I margini delle zone umide attirano aironi, cormorani e, durante la stagione migratoria (ottobre-marzo), vari trampolieri. Portatevi un binocolo. Non ci sono capanni o infrastrutture organizzate per il birdwatching: scegliete semplicemente una riva tranquilla e aspettate.
Diverse comunità Jarai si trovano lungo le strade che si avvicinano al bacino. Le loro case comunali ("nha rong") con i ripidi tetti di paglia sono molto caratteristiche. Siate rispettosi: chiedete il permesso prima di fotografare e comprate qualcosa da una bancarella lungo la strada se vi fermate. Alcuni villaggi praticano ancora la musica tradizionale dei gong; se la sentite, siete fortunati.
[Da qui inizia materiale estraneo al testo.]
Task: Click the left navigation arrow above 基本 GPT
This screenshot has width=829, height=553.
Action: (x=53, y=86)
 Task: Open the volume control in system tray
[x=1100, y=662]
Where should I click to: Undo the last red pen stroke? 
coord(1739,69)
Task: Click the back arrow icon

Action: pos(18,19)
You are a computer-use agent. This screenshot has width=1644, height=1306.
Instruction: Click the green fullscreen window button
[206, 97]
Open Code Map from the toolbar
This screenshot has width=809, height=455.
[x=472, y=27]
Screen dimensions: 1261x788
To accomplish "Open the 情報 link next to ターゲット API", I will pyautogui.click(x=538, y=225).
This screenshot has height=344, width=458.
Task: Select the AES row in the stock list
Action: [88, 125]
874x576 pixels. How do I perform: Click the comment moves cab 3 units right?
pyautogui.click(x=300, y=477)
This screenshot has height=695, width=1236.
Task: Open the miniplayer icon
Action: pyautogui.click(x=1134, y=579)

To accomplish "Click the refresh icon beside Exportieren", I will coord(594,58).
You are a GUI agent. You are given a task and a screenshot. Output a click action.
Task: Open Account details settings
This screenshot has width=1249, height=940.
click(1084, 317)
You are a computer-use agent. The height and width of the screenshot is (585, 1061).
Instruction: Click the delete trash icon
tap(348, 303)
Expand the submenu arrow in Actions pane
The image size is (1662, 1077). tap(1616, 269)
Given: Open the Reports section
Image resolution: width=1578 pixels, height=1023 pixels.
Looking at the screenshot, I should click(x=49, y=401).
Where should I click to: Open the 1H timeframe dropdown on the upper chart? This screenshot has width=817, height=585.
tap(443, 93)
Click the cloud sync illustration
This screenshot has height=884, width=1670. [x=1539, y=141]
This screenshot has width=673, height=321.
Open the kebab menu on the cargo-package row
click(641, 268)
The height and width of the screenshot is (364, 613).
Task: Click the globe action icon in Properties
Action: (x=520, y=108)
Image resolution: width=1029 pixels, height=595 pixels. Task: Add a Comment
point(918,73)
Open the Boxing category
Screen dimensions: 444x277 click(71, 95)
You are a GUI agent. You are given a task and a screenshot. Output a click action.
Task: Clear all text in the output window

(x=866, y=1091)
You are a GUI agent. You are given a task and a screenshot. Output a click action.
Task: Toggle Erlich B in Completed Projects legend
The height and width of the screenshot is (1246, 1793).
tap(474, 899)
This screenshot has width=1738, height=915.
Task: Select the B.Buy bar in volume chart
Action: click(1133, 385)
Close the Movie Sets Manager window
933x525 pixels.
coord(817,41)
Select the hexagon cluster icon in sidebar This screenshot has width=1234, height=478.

Non aspettatevi ristoranti in riva al lago. Le opzioni per mangiare si trovano tornando nelle città:
Ayun Pa ha 2–3 pensioni essenziali ("nha nghi") nella fascia di prezzo di 200.000–350.000 VND. Abbastanza pulite, con ventilatore o aria condizionata, e acqua calda se siete fortunati.
Pleiku offre più opzioni: gli hotel di fascia media nelle vie Hung Vuong e Tran Phu costano circa 400.000–700.000 VND a notte con aria condizionata, WiFi e colazione. Pleiku non è una città turistica, quindi i prezzi rimangono onesti.
Il campeggio al bacino è tecnicamente possibile — la gente del posto lo fa durante le battute di pesca — ma non ci sono strutture. Portatevi tutto il necessario, portate via i vostri rifiuti e tenete presente che il terreno può essere irregolare ed esposto.

Foto di Tường Chopper su Pexels
Cercare di farla come gita di un giorno da Quy Nhon. I 130 km a tratta su strade di montagna sono estenuanti in un solo giorno. Fate base a Pleiku o Ayun Pa.
Aspettarsi infrastrutture. Non ci sono tour in barca, ristoranti galleggianti o caffè panoramici. Se avete bisogno di queste cose, questa non è la vostra tappa. Se invece cercate tranquillità e spazio, è perfetta.
Saltare l'area circostante. Ho Ayun Ha dà il meglio di sé come parte di un giro più ampio di Gia Lai: combinatela con il Bien Ho di Pleiku (un lago vulcanico all'interno della città), il cratere del vulcano Chu Dang Ya e i siti dei cimiteri Jarai a est della città. Tre o quattro giorni coprono bene l'itinerario senza dover correre.
Ho Ayun Ha non finirà in cima alle storie in evidenza di Instagram di nessuno. È un lago grande e tranquillo in una parte del Vietnam che la maggior parte dei viaggiatori oltrepassa guidando tra la costa e gli altipiani. Ma se siete il tipo di persona che ama le strade vuote, i paesaggi sconosciuti e la sensazione di trovarsi in un luogo che non è stato confezionato per il consumo turistico, allora vale davvero il viaggio.